[Stored data entries]
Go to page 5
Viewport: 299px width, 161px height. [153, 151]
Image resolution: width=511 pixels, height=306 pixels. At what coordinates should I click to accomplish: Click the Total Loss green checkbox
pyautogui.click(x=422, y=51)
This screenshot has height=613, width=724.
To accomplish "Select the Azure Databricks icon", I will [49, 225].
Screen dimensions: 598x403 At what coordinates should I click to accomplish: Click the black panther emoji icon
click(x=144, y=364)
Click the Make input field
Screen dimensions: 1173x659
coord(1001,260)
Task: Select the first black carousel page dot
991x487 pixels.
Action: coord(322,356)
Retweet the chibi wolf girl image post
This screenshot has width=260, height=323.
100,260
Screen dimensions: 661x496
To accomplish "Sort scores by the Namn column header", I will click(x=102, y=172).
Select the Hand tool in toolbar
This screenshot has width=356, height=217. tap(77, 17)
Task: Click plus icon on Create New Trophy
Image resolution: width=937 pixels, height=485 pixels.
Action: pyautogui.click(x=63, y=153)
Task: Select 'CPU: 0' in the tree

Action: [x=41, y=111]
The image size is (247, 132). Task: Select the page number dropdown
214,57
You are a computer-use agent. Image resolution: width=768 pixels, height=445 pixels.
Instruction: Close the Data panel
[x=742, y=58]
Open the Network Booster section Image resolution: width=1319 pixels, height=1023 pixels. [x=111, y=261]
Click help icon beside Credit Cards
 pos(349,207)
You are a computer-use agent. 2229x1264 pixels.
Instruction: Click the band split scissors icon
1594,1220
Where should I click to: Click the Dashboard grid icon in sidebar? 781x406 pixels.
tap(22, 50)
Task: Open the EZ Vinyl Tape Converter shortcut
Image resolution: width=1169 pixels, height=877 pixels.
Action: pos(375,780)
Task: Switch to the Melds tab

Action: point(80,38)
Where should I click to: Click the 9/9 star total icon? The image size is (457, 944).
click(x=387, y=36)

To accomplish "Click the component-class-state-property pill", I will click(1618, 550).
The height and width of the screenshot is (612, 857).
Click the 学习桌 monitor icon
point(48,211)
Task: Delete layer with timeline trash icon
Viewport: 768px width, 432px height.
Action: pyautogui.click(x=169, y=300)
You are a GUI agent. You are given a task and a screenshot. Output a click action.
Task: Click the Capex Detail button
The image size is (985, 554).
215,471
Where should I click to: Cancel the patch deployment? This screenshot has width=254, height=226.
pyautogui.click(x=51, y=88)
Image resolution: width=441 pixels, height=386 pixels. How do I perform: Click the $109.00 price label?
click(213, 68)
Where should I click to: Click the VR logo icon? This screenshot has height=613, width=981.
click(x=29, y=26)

**WORK TO COMPLETE**
Copy every line of the data above verbatim, from the first entry through the last.

**ANSWER FOR THE TASK**
Go to page 5
Viewport: 299px width, 161px height. [153, 151]
Image resolution: width=511 pixels, height=306 pixels. At what coordinates should I click to accomplish: Click the Total Loss green checkbox
pyautogui.click(x=422, y=51)
This screenshot has height=613, width=724.
To accomplish "Select the Azure Databricks icon", I will [49, 225].
Screen dimensions: 598x403 At what coordinates should I click to accomplish: Click the black panther emoji icon
click(x=144, y=364)
Click the Make input field
Screen dimensions: 1173x659
coord(1001,260)
Task: Select the first black carousel page dot
991x487 pixels.
Action: coord(322,356)
Retweet the chibi wolf girl image post
This screenshot has width=260, height=323.
100,260
Screen dimensions: 661x496
To accomplish "Sort scores by the Namn column header", I will click(x=102, y=172).
Select the Hand tool in toolbar
This screenshot has width=356, height=217. tap(77, 17)
Task: Click plus icon on Create New Trophy
Image resolution: width=937 pixels, height=485 pixels.
Action: pyautogui.click(x=63, y=153)
Task: Select 'CPU: 0' in the tree

Action: [x=41, y=111]
The image size is (247, 132). Task: Select the page number dropdown
214,57
You are a computer-use agent. Image resolution: width=768 pixels, height=445 pixels.
Instruction: Close the Data panel
[x=742, y=58]
Open the Network Booster section Image resolution: width=1319 pixels, height=1023 pixels. [x=111, y=261]
Click help icon beside Credit Cards
 pos(349,207)
You are a computer-use agent. 2229x1264 pixels.
Instruction: Click the band split scissors icon
1594,1220
Where should I click to: Click the Dashboard grid icon in sidebar? 781x406 pixels.
tap(22, 50)
Task: Open the EZ Vinyl Tape Converter shortcut
Image resolution: width=1169 pixels, height=877 pixels.
Action: pos(375,780)
Task: Switch to the Melds tab

Action: point(80,38)
Where should I click to: Click the 9/9 star total icon? The image size is (457, 944).
click(x=387, y=36)

To accomplish "Click the component-class-state-property pill", I will click(1618, 550).
The height and width of the screenshot is (612, 857).
Click the 学习桌 monitor icon
point(48,211)
Task: Delete layer with timeline trash icon
Viewport: 768px width, 432px height.
Action: pyautogui.click(x=169, y=300)
You are a GUI agent. You are given a task and a screenshot. Output a click action.
Task: Click the Capex Detail button
The image size is (985, 554).
215,471
Where should I click to: Cancel the patch deployment? This screenshot has width=254, height=226.
pyautogui.click(x=51, y=88)
Image resolution: width=441 pixels, height=386 pixels. How do I perform: Click the $109.00 price label?
click(213, 68)
Where should I click to: Click the VR logo icon? This screenshot has height=613, width=981.
click(x=29, y=26)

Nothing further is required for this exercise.